- Associated Press - Monday, May 2, 2016

PHOENIX (AP) - Members of the Arizona House and Senate returned to the Capitol on Monday and appear to have finalized a budget agreement after a frustrating week of false starts.

House Majority Leader Steve Montenegro, appropriations Chairman Justin Olson and members of a group that had been pushing for more school funding said late in the day that they were drafting final bill language and preparing to vote on the budget package starting Tuesday morning.

“I’m feeling good about it,” said Rep. Karin Fann, R-Prescott, one of a group of Republican lawmakers who insisted on boosts to school funding line-items before they would support the $9.58 billion budget package. “This is the first time I’m feeling good that we’re moving in the right direction and we might be there.”

Olson and Montenegro both said the package was ready to go.

“I think that we’ve done a good job in addressing members’ concerns who are voicing the priorities of their constituents,” Olson said.

“We want to do it in the light of day, so we’ll be here tomorrow at 8:30 a.m.,” Montenegro said.

The announcements come after a week of failed negotiations on a deal. The House members seeking more K-12 school were trying to prevent cuts to smaller schools, district-sponsored charter schools and those with declining enrollment. They also wanted more money for school construction items.

Lawmakers on both sides of the aisle left the House in frustration Friday after negotiations that lasted all week ended without a deal.

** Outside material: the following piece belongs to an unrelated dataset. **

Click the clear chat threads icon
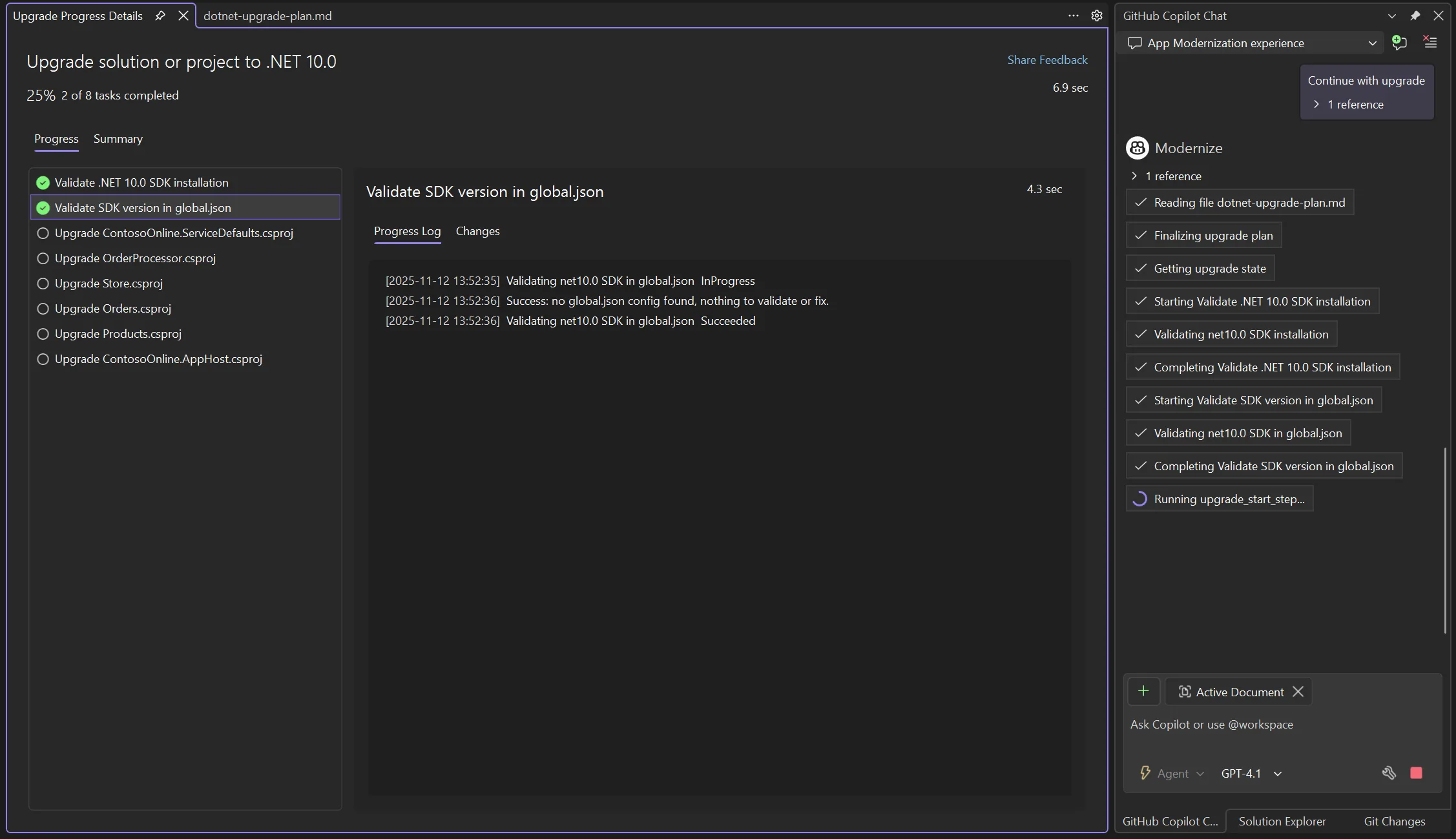Screen dimensions: 1456x839 click(x=1430, y=43)
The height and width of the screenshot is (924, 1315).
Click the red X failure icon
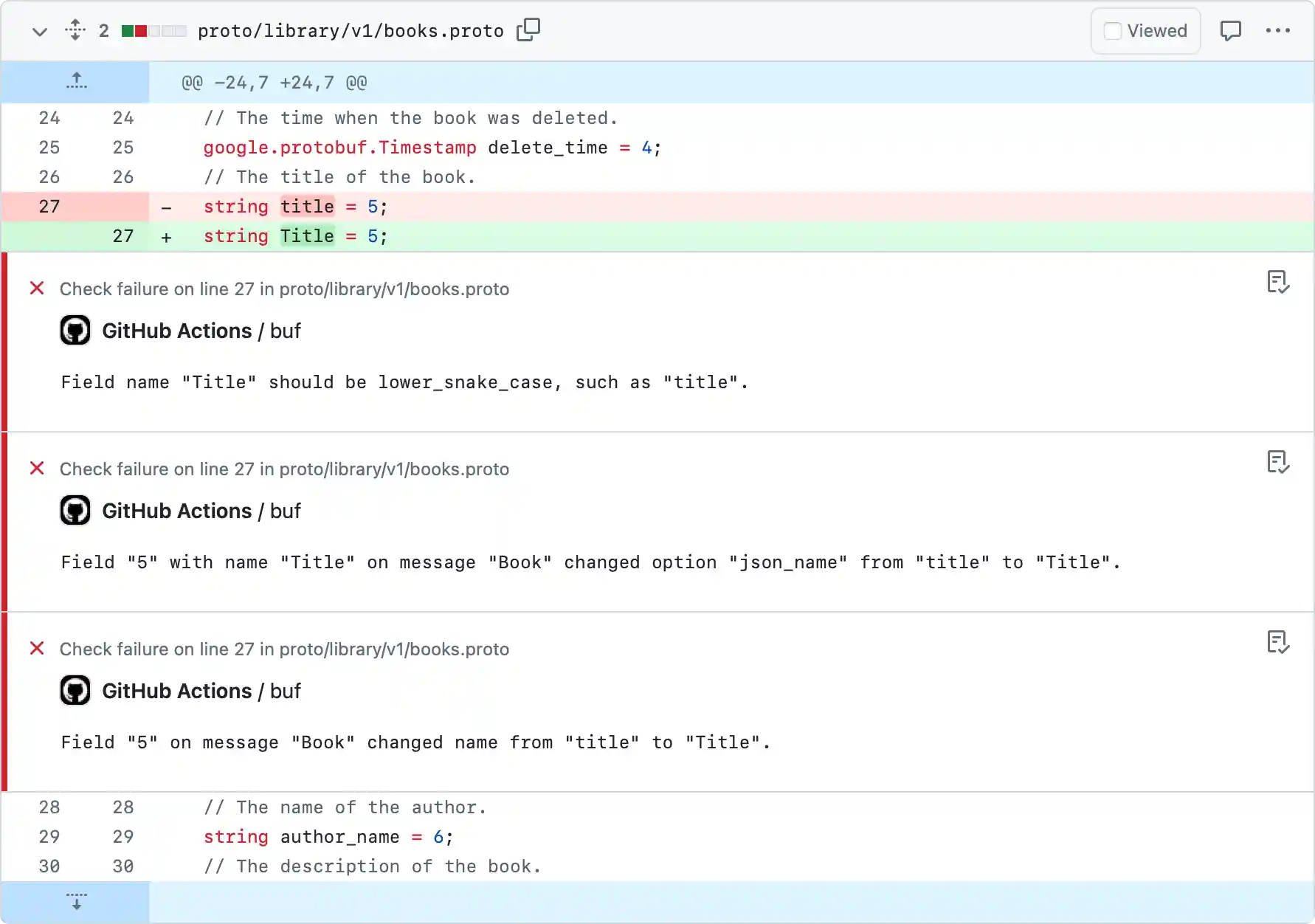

Some conservative members are upset about the additions to the budget, which would bring spending on the items to about $51 million from $16 million in the initial deal negotiated between Biggs, Gowan and Gov. Doug Ducey.

Minority Democrats want more spending on schools and social services, but majority Republicans don’t need their votes to pass a budget.

“Among other things, it doesn’t come anywhere close to the restoring the types of cuts that have been made over the last eight years,” said Sen. Steve Farley, D-Tucson. “We’ve cut 23 percent in funding from state support for K-12 education since 2008. That’s by far the largest amount of any state.”

Some GOP members are concerned about added spending and instead want to pay down debt. The budget actually does pay down a substantial amount of that, paying $230 million to end a budget gimmick that delayed payments to universities and the state’s child safety and public welfare agencies.

But there’s still nearly $1 billion in deferred payments to K-12 schools on the books.

“I think our biggest priority should be to pay down the obligations that we have made in the past before we go spending money that we see coming in the future,” said Rep. Mark Finchem, R-Oro Valley. “It’s high time we made good on those obligations before we go taking on more.”

Other parts of the budget are also getting attention, including funding for court-system priorities that are tied to an effort to expansion the number of state Supreme Court justices from 5 to 7. The Senate advances the expansion proposal on a voice vote Monday.

The plan also adds $96 million in new highway construction money, $30 million to counties and the rest for major highway projects, including widening Interstate 10 between Phoenix and Tucson and new roadway near the Nogales Port of Entry.

Ducey’s new Border Security Strike Force also gets $22.6 million in general fund money plus $4 million from other funds. That’s about $5 million less than the governor wanted for the new program. The force is budgeted to get $8 million a year in each upcoming year for operations.

Other issues include $35 million in extra funding for the Department of Child Safety in the current year and a $24 million boost next year.

“They didn’t budget their money right, and they’ve ran out of money, kind of like a teenager runs out of money they didn’t spend right and they want more,” said Rep. Kelly Townsend, R-Mesa. “And I’m not so quick to go ahead and vote yes on giving them another chunk of money we don’t have any control of where it’s going to go.”

“I cannot vote yes on something like that - not again,” Townsend added.